Parsley, Sage, Rosemary and Thyme
By Bonnie Fishman / San Francisco Bay Area
Simon & Garfunkel had it right—it’s all about the herbs! And this week, it’s particularly about one of my favorite ones, rosemary. But a little of my own herbal history first:
I don’t know what I would do without my fresh herb garden. I’ve always been amazed at how many cooks don’t use fresh herbs. If you don’t or can’t grow your own, they are widely available in grocery stores.

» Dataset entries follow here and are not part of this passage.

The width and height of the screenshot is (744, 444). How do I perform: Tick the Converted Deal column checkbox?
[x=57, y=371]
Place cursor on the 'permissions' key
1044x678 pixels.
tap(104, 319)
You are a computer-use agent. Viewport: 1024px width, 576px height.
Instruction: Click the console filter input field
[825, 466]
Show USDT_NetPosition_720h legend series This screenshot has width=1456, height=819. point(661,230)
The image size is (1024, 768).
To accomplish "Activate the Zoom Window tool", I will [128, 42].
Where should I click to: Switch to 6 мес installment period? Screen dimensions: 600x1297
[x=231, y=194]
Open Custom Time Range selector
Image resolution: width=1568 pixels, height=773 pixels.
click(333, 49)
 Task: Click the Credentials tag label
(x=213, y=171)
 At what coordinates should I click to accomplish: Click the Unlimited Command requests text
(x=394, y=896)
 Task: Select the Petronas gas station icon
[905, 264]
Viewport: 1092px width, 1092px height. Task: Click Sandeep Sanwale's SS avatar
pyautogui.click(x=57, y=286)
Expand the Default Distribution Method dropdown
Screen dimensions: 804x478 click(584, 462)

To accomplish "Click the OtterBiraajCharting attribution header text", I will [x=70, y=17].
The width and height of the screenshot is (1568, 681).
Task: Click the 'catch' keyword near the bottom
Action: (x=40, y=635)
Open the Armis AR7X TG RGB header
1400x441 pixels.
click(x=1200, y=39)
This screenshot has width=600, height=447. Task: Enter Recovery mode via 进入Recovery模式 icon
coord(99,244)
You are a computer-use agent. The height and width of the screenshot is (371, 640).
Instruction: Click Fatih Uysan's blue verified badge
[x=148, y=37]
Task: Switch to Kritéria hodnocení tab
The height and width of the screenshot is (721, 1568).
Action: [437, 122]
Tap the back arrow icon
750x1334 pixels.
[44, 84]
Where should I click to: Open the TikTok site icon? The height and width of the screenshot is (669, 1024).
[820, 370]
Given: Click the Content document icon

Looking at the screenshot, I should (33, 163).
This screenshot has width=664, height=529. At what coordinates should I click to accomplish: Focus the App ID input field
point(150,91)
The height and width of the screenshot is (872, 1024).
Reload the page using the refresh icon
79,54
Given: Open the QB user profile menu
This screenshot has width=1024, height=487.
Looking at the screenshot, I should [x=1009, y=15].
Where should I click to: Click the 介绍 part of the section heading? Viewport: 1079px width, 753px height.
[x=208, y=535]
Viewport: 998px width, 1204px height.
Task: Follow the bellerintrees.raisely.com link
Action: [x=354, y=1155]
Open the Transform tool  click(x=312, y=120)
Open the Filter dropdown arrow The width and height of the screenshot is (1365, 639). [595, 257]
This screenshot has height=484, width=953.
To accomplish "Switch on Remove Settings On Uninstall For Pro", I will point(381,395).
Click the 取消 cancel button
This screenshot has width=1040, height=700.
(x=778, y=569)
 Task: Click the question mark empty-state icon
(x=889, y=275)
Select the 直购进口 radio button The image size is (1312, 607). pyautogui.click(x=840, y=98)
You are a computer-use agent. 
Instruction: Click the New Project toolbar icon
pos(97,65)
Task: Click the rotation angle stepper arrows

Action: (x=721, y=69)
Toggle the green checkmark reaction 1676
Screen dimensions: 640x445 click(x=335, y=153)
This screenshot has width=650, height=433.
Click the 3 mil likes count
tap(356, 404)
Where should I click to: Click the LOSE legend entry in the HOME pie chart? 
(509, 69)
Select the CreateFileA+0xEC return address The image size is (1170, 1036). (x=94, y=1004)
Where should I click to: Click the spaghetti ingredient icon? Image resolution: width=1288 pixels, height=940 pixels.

When we lived in Michigan, I was able to maintain a garden almost year-round. The sage managed to stay supple through November, when I incorporated the fuzzy green leaves into my Thanksgiving stuffing. I don’t know how spice producers manage to manufacture such an awful taste as that dried rubbed sage in the grocery aisle during the holidays. How can this even be the same herb?
My thyme came back year after year, no matter what I did to it. Sometimes I dug under fallen leaves and snipped a few sprigs before the hard freeze. Parsley, on the other hand, froze during the winter months. It began to return when the days grew warmer in the spring.
Now that I live in California, I can enjoy fresh herbs all year round. Truth be told, I do not plant the herbs. My husband, Bob, is the gardener. I just pick them and cook. It’s a pretty good arrangement! I don’t like to garden and he doesn’t cook. Win, win.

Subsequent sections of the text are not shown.